**AIM OF THE TASK:** Format each line of the entries below as a string in a single JSON list, one string per line and in order. Leave out blank lines.

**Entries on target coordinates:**
########################################

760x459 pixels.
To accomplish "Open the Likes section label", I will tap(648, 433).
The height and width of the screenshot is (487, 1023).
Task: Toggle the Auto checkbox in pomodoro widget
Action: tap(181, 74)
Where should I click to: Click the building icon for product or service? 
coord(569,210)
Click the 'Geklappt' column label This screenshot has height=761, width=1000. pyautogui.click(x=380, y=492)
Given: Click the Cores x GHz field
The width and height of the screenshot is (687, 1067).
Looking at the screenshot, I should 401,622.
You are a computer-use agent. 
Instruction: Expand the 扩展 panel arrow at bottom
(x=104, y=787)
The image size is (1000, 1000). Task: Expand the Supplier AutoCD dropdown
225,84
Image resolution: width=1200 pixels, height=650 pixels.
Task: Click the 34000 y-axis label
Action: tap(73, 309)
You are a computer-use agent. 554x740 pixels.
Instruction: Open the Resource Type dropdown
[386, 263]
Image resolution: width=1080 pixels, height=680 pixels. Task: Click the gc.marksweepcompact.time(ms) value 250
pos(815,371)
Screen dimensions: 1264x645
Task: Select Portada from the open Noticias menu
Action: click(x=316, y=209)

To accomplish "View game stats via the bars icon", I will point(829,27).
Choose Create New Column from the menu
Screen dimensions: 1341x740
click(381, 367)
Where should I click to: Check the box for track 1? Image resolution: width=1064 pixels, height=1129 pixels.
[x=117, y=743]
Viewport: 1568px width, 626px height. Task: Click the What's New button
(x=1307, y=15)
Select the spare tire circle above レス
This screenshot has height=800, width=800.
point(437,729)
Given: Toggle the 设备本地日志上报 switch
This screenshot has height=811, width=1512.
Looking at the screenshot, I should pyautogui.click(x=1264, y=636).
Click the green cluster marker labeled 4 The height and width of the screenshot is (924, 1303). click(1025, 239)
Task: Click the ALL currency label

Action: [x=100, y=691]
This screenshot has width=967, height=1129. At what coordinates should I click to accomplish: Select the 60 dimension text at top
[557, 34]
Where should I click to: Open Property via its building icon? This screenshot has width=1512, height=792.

########################################

**ANSWER TO THIS TASK:**
[
  "760x459 pixels.",
  "To accomplish \"Open the Likes section label\", I will tap(648, 433).",
  "The height and width of the screenshot is (487, 1023).",
  "Task: Toggle the Auto checkbox in pomodoro widget",
  "Action: tap(181, 74)",
  "Where should I click to: Click the building icon for product or service? ",
  "coord(569,210)",
  "Click the 'Geklappt' column label This screenshot has height=761, width=1000. pyautogui.click(x=380, y=492)",
  "Given: Click the Cores x GHz field",
  "The width and height of the screenshot is (687, 1067).",
  "Looking at the screenshot, I should 401,622.",
  "You are a computer-use agent. ",
  "Instruction: Expand the 扩展 panel arrow at bottom",
  "(x=104, y=787)",
  "The image size is (1000, 1000). Task: Expand the Supplier AutoCD dropdown",
  "225,84",
  "Image resolution: width=1200 pixels, height=650 pixels.",
  "Task: Click the 34000 y-axis label",
  "Action: tap(73, 309)",
  "You are a computer-use agent. 554x740 pixels.",
  "Instruction: Open the Resource Type dropdown",
  "[386, 263]",
  "Image resolution: width=1080 pixels, height=680 pixels. Task: Click the gc.marksweepcompact.time(ms) value 250",
  "pos(815,371)",
  "Screen dimensions: 1264x645",
  "Task: Select Portada from the open Noticias menu",
  "Action: click(x=316, y=209)",
  "To accomplish \"View game stats via the bars icon\", I will point(829,27).",
  "Choose Create New Column from the menu",
  "Screen dimensions: 1341x740",
  "click(381, 367)",
  "Where should I click to: Check the box for track 1? Image resolution: width=1064 pixels, height=1129 pixels.",
  "[x=117, y=743]",
  "Viewport: 1568px width, 626px height. Task: Click the What's New button",
  "(x=1307, y=15)",
  "Select the spare tire circle above レス",
  "This screenshot has height=800, width=800.",
  "point(437,729)",
  "Given: Toggle the 设备本地日志上报 switch",
  "This screenshot has height=811, width=1512.",
  "Looking at the screenshot, I should pyautogui.click(x=1264, y=636).",
  "Click the green cluster marker labeled 4 The height and width of the screenshot is (924, 1303). click(1025, 239)",
  "Task: Click the ALL currency label",
  "Action: [x=100, y=691]",
  "This screenshot has width=967, height=1129. At what coordinates should I click to accomplish: Select the 60 dimension text at top",
  "[557, 34]",
  "Where should I click to: Open Property via its building icon? This screenshot has width=1512, height=792."
]